Pasó algunos minutos llenos de angustia y de sobresalto. Al principio, fue acogido con desdén y desconfianza. Cuando le vieron cambiar la moneda húngara, pensaron inmediatamente que se la había quitado a alguien; sin embargo, aceptaron su apuesta. (Si los jugadores tratasen de conocer el origen del dinero de cada uno de ellos, nunca podrían jugar.) Comenzaron nuevas pruebas para el debutante. Al ganar, le subía la sangre a la cabeza y la vista se le nublaba bajo el efecto del calor y de la transpiración. Si perdía, le parecía que se detenía su respiración y que el corazón le desfallecía. Pero, tras aquellos tormentos que parecían no tener fin, salió aquella noche de la taberna con cuatro ducados en el bolsillo. Y aunque a causa de la emoción se sintiese extenuado y febril como si le hubiesen azotado con varas encendidas, caminaba derecho y orgulloso. Ante su mirada ardiente se abrían perspectivas lejanas y espléndidas que arrojaban un brillo deslumbrador sobre su pobreza familiar y que limpiaba la ciudad hasta sus cimientos. Andaba enervado, con paso solemne. Por primera vez en su vida podía apreciar no sólo el resplandor y el tintineo del oro, sino también su peso.

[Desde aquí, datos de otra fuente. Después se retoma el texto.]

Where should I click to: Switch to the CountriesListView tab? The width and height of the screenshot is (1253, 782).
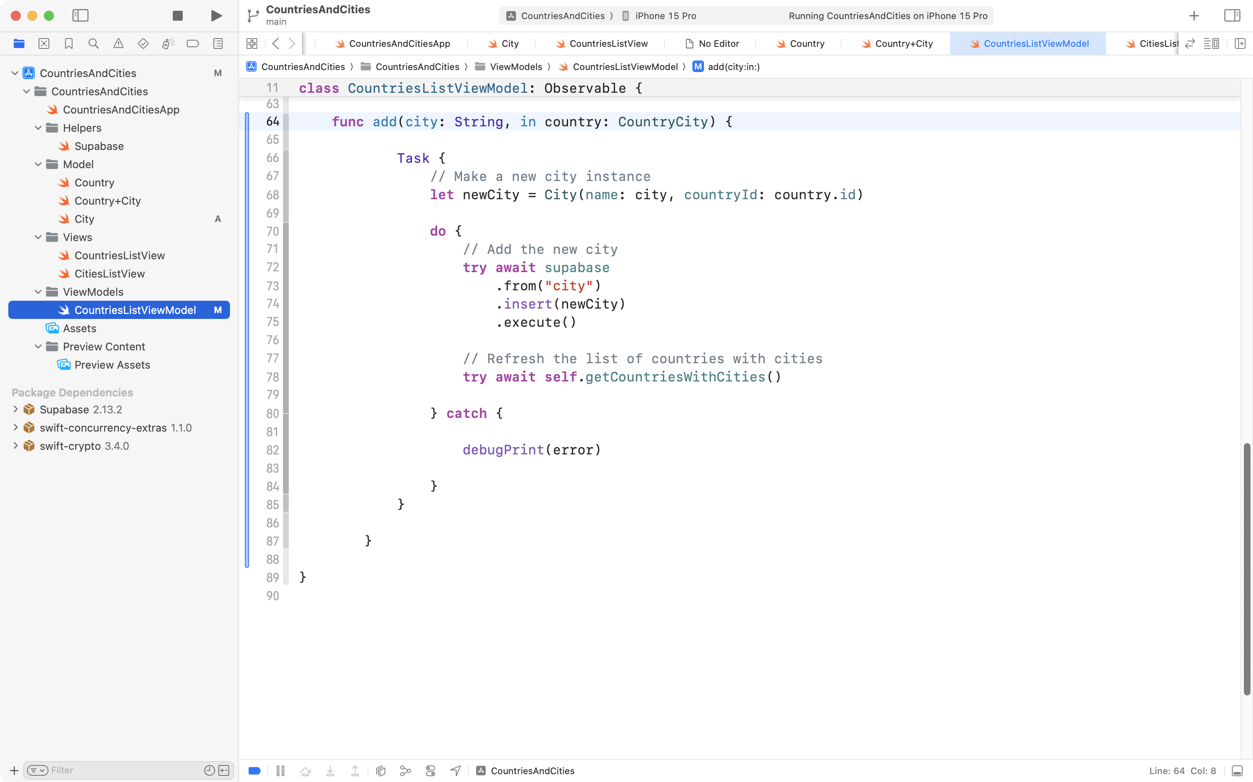[608, 43]
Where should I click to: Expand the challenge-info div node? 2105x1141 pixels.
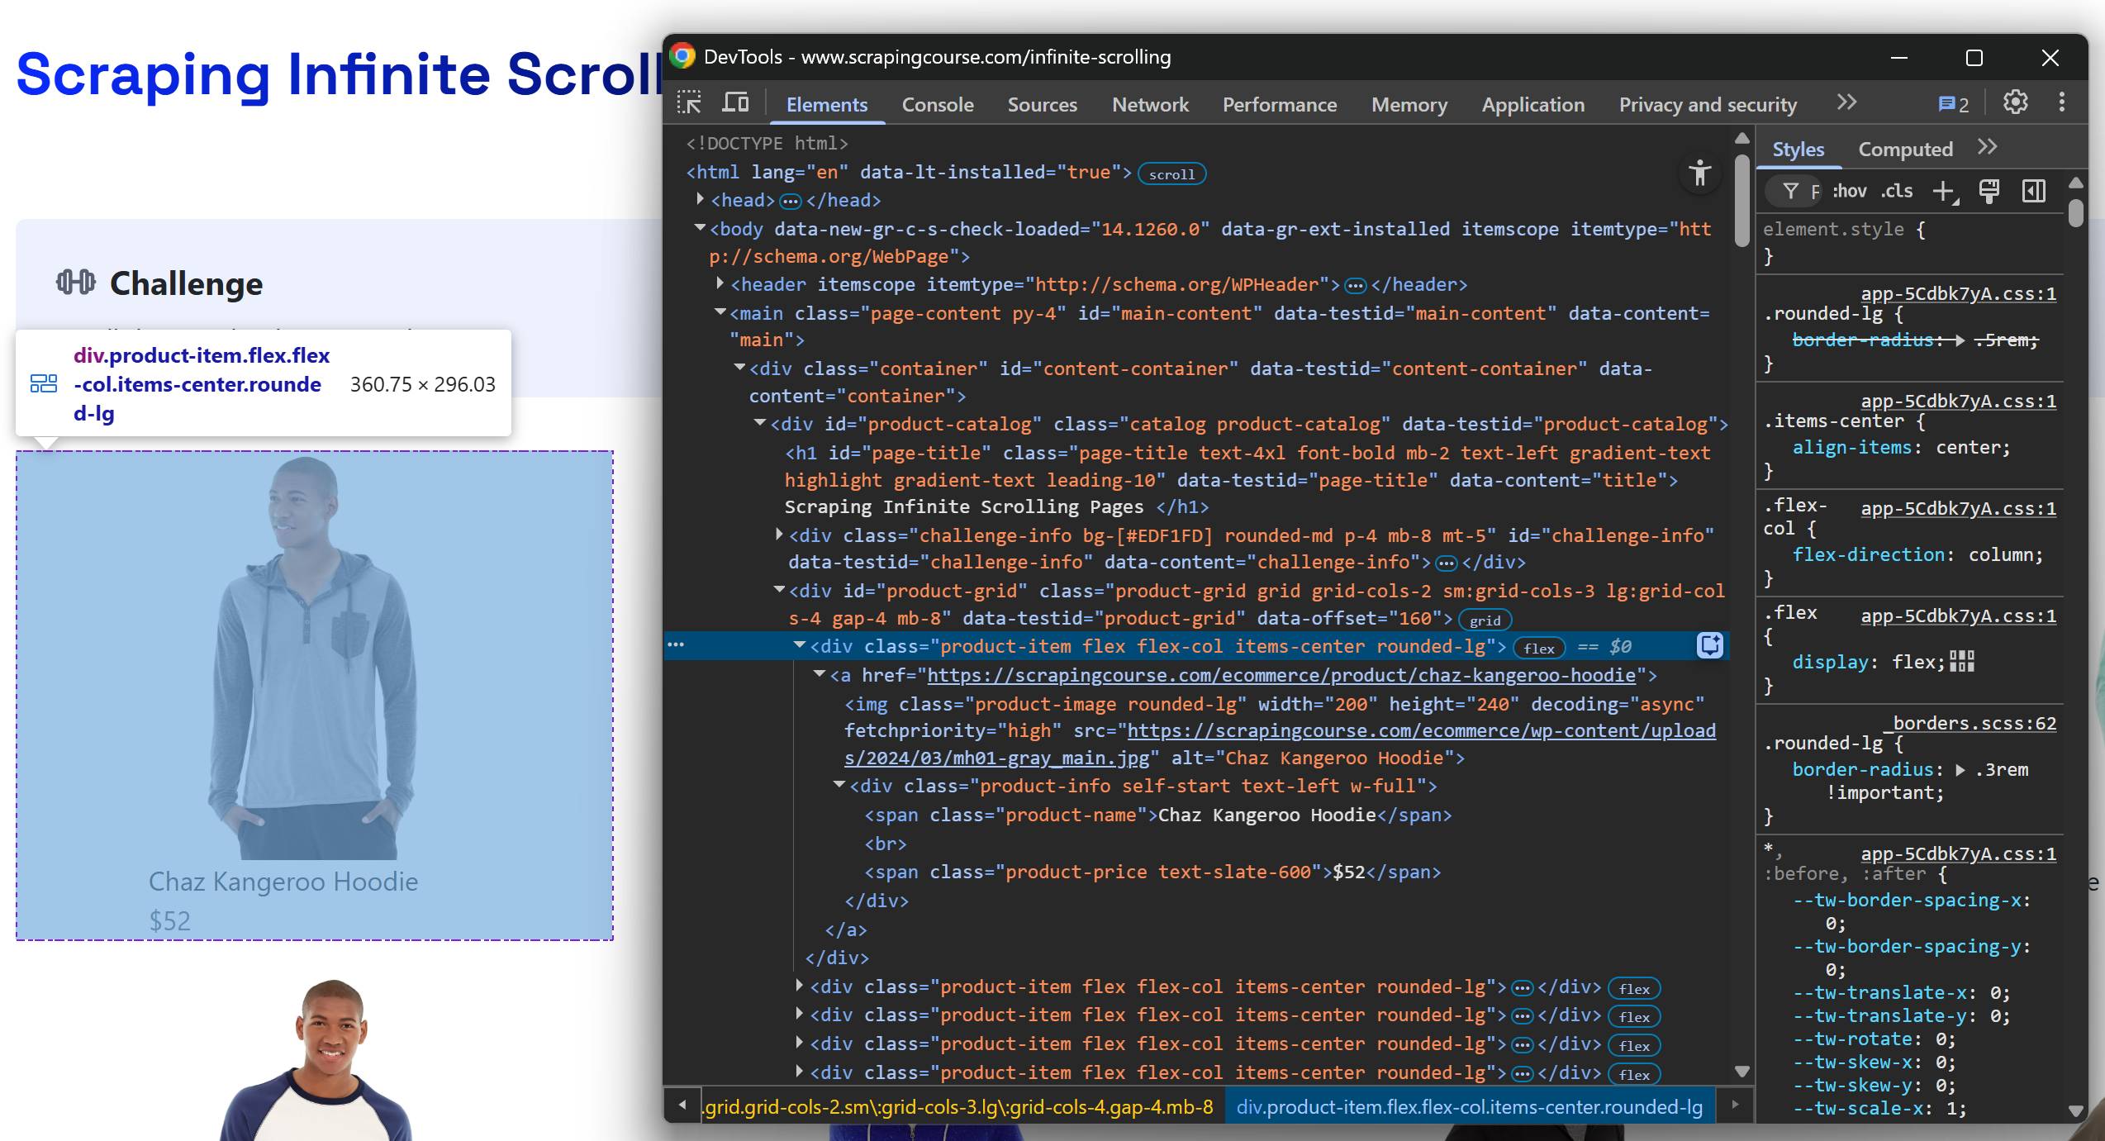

Durante aquel mismo otoño, Bukus, aunque joven y sin experiencia, se convirtió en vagabundo y jugador profesional y abandonó la casa paterna. El viejo Gaon se consumía de vergüenza y de pena por su hijo mayor, y toda la comunidad judía sintió aquella desgracia como si fuese suya. Más tarde dejó la ciudad para lanzarse al mundo con su triste destino de jugador. Después, pasados catorce años, no se volvió a oír hablar de él. El origen de todo aquello, decían, fue "el ducado diabólico" que encontró en la kapia y que desenterró un sábado.